こんな山村の美しい低い山に、無粋な送電用の巨大な鉄塔をいつの間にか設置して、
私の住む近くの美しい村々の景観を台無しにしてきた電力会社に、ずっと腹を立てていた。
今日ご紹介する1冊は、「英国で一番美しい村々コッツウォルズ」。
「英国で」というより「世界で一番美しい村々」といっても過言でないコッツウォルズは、
ロンドンから西へ200キロほどの田園丘陵地帯である。
ここは、私がもっとも行ってみたい地方のひとつで、
実際に行ってみる前にひと足先にこの本で訪問してみた。
予想していたより小さい本だったが、すぐ手に取れるのでそれもまたよし。
176ページにたっぷり掲載された写真は、
イギリス人の「心の故郷」と呼ばれるこの地方を、余すことなく紹介している。
バーフォード、ブロードウェイ、ボートン・オン・ザ・ウォーター、
アッパー・スローター、ロウアー・スローター、チッピング・カムデン、
バース、グロスター、カッスル・クーム、バイブリー、レイコックといった地方が紹介されている。

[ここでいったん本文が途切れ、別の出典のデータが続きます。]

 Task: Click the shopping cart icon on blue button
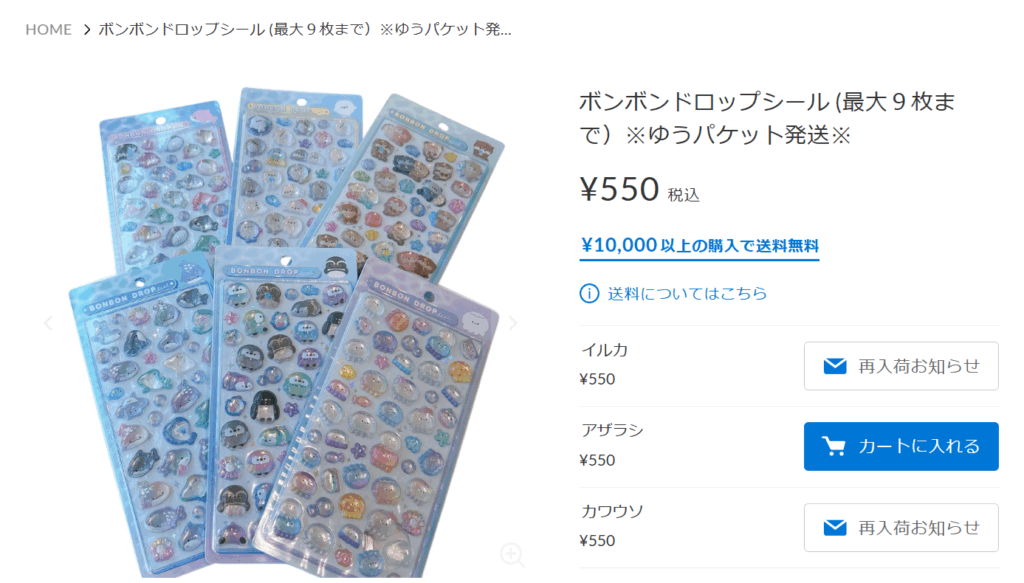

驚くことに、その写真に電線や電柱がまったく写り込んでいない。
ここに限らずヨーロッパでは、当然のように電力会社が景観保持に協力しているのである。
緑と花のバランスが黄金比のガーデンや、
現地で採掘されるはちみつ色の石「ライムストーン」で建てられた建物。
これらは人間の手になる人工的なものなのに、何とも自然のなかにすっぽり入り込んでいる。
ナショナルトラストの所有地として、コッツウォルズの多くの場所が守られてきたという。
飯舘村のような美しい村づくりを広めるために、
日本中の図書館に1冊ずつ置いてほしい、
たくさんの方にご覧になっていただきたいたぐいの本である。